Perempuan itu menggeleng cepat dan menatap Mamanya yang santai meletakkan tas di atas ranjang kamar wanita itu. Ia masih enggan untuk menyetujui pertunangan ini.

“Tapi, Ma—“

“Nggak, nggak dan nggak. Mama nggak akan mau mendengar penolakan kamu karena sudah berjanji untuk menuruti kemauan Mama.”

“Tapi nggak dengan perjodohan ini, Mama Dira tersayang ...”

“Anak Mama tersayang ... tolong turutin permintaan Mama ini, ya? Kamu mau buat Mama marah, lagi?”

“Ma,” kekeuhnya.

“Seratus kali kamu menolak, terus bersikap kayak gini, Mama nggak akan mengubah keputusan Mama.”

“Mami Liam bilang, keputusan ada di tangan kami. Kenapa Mama yang mengambil alih?”

“Eh? Liam? Kalian sudah sangat dekat rupanya,” cetus Mamanya menatap Indira dalam binaran bahagia, sedangkan Indira gelagapan saat tidak menyembutkan embel-embel ‘Kakak’ dalam ucapannya.

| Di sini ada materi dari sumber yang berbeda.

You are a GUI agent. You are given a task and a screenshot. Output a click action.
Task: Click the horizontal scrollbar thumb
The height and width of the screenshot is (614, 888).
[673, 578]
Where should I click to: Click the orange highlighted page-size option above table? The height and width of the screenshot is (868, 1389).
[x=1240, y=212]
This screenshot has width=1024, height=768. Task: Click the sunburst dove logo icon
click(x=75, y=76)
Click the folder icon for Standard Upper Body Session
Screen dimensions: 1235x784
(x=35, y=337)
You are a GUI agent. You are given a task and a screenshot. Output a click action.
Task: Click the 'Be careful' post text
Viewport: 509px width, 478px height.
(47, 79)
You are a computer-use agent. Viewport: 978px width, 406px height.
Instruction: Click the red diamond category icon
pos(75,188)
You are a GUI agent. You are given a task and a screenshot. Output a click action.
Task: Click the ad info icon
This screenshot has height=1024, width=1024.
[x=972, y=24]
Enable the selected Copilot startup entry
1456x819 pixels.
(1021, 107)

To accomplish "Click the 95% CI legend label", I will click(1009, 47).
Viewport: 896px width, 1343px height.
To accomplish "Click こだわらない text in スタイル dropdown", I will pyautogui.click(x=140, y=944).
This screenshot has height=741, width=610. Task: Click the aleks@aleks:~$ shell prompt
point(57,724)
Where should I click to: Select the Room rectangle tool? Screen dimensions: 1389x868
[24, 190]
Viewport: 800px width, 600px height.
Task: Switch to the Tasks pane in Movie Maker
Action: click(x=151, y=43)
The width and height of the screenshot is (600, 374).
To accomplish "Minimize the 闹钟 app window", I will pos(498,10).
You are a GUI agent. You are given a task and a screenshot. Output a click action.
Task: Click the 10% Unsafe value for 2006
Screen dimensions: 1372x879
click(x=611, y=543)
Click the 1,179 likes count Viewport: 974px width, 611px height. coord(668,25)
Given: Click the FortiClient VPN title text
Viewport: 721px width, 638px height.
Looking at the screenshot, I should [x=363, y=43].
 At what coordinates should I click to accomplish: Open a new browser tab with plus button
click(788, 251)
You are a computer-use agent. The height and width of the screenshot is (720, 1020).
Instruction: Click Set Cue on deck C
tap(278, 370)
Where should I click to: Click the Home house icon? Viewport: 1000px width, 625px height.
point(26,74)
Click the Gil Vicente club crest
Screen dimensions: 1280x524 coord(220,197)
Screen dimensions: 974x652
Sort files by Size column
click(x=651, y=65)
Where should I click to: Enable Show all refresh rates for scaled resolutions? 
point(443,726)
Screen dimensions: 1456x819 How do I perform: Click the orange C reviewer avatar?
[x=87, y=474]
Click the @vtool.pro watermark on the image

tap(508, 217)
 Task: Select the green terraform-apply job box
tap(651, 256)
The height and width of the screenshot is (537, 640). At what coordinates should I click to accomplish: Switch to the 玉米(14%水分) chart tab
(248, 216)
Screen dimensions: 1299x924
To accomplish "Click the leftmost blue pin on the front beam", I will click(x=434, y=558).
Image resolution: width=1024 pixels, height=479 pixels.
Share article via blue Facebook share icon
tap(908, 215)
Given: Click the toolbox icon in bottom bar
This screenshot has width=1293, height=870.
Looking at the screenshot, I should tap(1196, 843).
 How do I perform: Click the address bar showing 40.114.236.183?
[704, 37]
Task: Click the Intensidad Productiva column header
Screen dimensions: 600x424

“Nggak, Ma! Dari tadi Dira bahkan udah menolak sebelum keputusan ini ditentukan,” selanya cepat dan membuat Mama Indira berdecak kesal.

“Pokoknya nggak bisa! Titik nggak pakai koma!” tegasnya dan berlalu ke luar kamar, meninggalkan Indira yang mencoba meredam rasa kesal dan napasnya yang memburu.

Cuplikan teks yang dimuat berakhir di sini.